= Problem requirements =
Copy the records below without altering a single word.

[Records drawn from a dataset]

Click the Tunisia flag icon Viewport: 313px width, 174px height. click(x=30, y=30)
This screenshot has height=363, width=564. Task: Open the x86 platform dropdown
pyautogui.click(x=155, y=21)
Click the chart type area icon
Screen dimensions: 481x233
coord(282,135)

= Answer space =
Click the Tunisia flag icon Viewport: 313px width, 174px height. click(x=30, y=30)
This screenshot has height=363, width=564. Task: Open the x86 platform dropdown
pyautogui.click(x=155, y=21)
Click the chart type area icon
Screen dimensions: 481x233
coord(282,135)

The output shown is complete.